> [TASK GOAL]
Find "モデルプレスとは (67, 2478)" and "[hamburger-icon] (341, 31)" in the records below. Copy the lines holding them and every line between, exactly, and no others.
(DATASET RECORDS begins)
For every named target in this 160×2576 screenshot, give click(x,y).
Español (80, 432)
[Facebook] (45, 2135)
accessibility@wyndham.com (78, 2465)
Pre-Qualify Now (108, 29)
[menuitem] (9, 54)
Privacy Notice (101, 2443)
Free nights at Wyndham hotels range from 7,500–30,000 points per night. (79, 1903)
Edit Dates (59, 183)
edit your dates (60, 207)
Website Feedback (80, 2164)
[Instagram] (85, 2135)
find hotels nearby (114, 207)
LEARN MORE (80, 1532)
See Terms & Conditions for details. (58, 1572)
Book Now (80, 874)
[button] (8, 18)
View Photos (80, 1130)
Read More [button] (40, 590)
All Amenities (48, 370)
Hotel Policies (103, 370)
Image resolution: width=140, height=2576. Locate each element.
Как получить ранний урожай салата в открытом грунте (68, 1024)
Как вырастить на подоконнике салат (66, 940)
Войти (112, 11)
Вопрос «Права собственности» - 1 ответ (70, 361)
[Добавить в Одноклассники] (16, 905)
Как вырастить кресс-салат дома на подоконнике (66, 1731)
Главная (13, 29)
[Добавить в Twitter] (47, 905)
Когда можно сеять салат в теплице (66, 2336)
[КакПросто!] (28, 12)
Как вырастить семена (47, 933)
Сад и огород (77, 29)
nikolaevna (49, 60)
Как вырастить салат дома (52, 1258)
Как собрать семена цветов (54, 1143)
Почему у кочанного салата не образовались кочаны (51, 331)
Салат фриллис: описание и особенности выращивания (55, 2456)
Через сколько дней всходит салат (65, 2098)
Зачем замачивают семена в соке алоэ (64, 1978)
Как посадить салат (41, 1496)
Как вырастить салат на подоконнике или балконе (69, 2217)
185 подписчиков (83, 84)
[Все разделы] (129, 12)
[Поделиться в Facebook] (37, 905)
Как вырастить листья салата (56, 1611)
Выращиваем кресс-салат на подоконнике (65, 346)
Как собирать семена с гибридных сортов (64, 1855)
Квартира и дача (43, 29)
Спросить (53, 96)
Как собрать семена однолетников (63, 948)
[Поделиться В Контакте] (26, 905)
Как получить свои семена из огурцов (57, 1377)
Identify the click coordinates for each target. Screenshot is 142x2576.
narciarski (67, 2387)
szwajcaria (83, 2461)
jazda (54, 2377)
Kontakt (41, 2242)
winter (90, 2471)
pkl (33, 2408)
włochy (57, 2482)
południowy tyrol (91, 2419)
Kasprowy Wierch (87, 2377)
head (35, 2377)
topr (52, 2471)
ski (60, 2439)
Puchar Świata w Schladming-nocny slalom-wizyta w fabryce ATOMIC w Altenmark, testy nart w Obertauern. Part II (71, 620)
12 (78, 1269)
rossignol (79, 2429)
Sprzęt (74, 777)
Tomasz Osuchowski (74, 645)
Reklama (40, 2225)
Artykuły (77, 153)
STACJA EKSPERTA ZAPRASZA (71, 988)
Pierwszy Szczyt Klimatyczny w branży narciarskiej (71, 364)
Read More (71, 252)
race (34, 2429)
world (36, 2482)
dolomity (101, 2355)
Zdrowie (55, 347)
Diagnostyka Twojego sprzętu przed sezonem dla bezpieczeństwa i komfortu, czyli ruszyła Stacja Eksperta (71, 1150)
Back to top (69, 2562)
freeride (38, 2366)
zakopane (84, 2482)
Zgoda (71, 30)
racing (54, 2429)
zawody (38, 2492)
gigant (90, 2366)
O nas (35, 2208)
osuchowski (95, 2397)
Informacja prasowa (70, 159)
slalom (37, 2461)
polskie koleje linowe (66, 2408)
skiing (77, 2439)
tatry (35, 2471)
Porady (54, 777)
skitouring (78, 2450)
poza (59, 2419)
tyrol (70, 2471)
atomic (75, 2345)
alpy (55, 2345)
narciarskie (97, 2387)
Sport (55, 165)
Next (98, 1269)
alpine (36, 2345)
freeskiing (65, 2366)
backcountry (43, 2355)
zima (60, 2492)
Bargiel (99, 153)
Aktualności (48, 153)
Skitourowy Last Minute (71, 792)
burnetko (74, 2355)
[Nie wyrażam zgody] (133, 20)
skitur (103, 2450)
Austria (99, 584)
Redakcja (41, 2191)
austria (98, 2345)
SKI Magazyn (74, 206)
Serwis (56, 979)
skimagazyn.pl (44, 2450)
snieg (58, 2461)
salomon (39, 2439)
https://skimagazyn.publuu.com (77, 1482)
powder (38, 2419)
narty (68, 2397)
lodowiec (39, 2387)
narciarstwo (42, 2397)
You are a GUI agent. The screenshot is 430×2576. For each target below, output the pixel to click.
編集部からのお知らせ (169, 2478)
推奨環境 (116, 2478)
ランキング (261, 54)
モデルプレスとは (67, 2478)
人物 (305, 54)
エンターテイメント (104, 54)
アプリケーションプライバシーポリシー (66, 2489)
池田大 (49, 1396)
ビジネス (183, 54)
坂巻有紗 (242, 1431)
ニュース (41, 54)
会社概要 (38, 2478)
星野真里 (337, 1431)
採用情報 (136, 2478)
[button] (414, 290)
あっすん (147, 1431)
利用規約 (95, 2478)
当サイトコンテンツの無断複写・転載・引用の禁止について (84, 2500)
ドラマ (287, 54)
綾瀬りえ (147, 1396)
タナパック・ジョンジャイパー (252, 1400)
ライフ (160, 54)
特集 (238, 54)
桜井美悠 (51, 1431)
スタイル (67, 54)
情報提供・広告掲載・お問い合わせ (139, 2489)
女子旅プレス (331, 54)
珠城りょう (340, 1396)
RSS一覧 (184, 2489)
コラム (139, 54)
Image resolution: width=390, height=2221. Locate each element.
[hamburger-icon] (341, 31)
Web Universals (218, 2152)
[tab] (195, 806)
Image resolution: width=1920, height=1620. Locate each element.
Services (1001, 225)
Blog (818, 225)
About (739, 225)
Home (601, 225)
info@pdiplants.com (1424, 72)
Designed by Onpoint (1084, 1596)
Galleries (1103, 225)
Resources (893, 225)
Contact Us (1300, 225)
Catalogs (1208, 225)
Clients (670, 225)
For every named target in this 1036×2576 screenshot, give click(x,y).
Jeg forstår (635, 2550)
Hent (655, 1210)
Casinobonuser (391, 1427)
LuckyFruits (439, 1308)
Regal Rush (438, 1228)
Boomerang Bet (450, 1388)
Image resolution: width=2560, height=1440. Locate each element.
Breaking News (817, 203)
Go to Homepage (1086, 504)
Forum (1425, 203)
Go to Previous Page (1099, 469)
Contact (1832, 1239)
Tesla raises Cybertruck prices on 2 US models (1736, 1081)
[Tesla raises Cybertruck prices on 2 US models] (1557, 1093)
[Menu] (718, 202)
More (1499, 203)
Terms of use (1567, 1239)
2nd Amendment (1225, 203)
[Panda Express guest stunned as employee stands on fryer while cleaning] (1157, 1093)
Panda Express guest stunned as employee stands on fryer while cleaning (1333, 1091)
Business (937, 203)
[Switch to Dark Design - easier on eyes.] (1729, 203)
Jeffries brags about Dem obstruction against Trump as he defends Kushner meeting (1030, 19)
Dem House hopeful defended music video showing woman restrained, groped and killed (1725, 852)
(DATASET RECORDS ends)
> [PROBLEM SOLUTION]
モデルプレスとは (67, 2478)
人物 (305, 54)
エンターテイメント (104, 54)
アプリケーションプライバシーポリシー (66, 2489)
池田大 (49, 1396)
ビジネス (183, 54)
坂巻有紗 (242, 1431)
ニュース (41, 54)
会社概要 (38, 2478)
星野真里 (337, 1431)
採用情報 (136, 2478)
[button] (414, 290)
あっすん (147, 1431)
利用規約 (95, 2478)
当サイトコンテンツの無断複写・転載・引用の禁止について (84, 2500)
ドラマ (287, 54)
綾瀬りえ (147, 1396)
タナパック・ジョンジャイパー (252, 1400)
ライフ (160, 54)
特集 (238, 54)
桜井美悠 (51, 1431)
スタイル (67, 54)
情報提供・広告掲載・お問い合わせ (139, 2489)
女子旅プレス (331, 54)
珠城りょう (340, 1396)
RSS一覧 (184, 2489)
コラム (139, 54)
Image resolution: width=390, height=2221. Locate each element.
[hamburger-icon] (341, 31)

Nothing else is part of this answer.